M. Night Shyamalan falls further down the cinematic ladder with latest flick 'The Visit'

Sep 11, 2015 at 12:00 pm

The Visit / C+

Rated PG-13
Running Time: 94 minutes

How the mighty have fallen. Once upon a time, M. Night Shyamalan was heralded as a force of cinematic nature, earning a pair of Oscar nominations for his debut, The Sixth Sense, top-dollar box office for Signs, and even superhero cred for Unbreakable, a film that arguably heralded the rise of the “serious” comic book movie. Then the hubris set in. Or revealed itself. And the filmmaker's career began to implode, bottoming out with the laughably bad eco-horror The Happening and an artistic gutting of The Last Airbender, which spent $150 million to alienate its entire Nickelodeon fan base. In 2013, Shyamalan was recruited by Will Smith to direct After Earth, the star’s $130 million act of nepotism, and while he proved he still had some convincing chops as a director, his storytelling instincts were as compromised as ever.

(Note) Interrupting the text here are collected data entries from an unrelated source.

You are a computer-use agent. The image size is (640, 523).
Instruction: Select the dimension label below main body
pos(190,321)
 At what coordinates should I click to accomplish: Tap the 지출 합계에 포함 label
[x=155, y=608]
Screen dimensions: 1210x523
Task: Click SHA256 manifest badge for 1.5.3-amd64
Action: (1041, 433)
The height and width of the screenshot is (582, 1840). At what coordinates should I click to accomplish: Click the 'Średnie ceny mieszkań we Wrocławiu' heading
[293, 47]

Maybe The Visit is an attempt to hit the reset button. With its $5 million budget, star-free cast, and found footage presentation (yes, the form is still with us), this Blumhouse B-movie horror brings with it only modest expectations. And still, Shyamalan underwhelms. The movie is a mess of warring artistic impulses that relies on cheap scares, a gimmicky yet obvious twist, and a pair of inauthentic leads to deliver a story that's better suited to a 30-minute short than a 90-minute feature.

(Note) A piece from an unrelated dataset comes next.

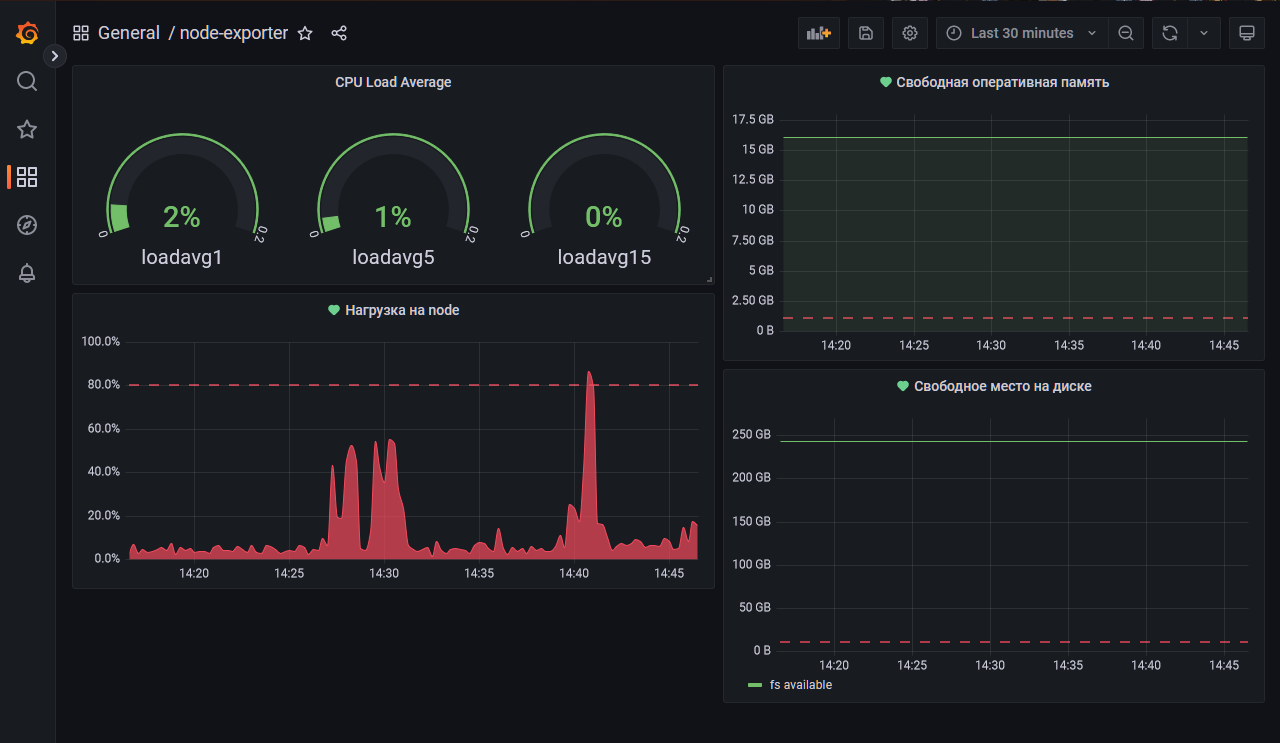This screenshot has width=1280, height=743.
Task: Click the node-exporter breadcrumb title
Action: pos(235,33)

Precocious teens Becca (Olivia DeJonge) and Tyler (Ed Oxenbould) decide that their loving mom (the always good Kathryn Hahn) needs a vacation from them, and time with her new boyfriend. They arrange a visit with her long-estranged parents, with hopes of getting to know their Nana and Pop Pop and understand what caused the family break so many years ago. Becca, a budding documentarian, intends to chronicle the wintry, weeklong trip with a pair of video cameras.

At first the grandparents (Deanna Dunagan and Peter McRobbie) are thrilled to meet the teens, baking cookies and treats for them and delighting in Tyler's white-boy rap songs (which he performs under the moniker T-Diamond Stylus). The kids accept the quiet isolation of rural Pennsylvania, with its strict don’t-come-out-of-your-room 9:30 p.m. bedtime and lack of wireless or cellular service. But then things get weird. Pop Pop is hiding something in the shed, and the strange bumps in the night turn out to be grandma, doing things that, well, would give anyone the willies. The kids chalk it up to old age eccentricity and the onset of dementia, but their grandparents’ disturbing instability seems to be growing.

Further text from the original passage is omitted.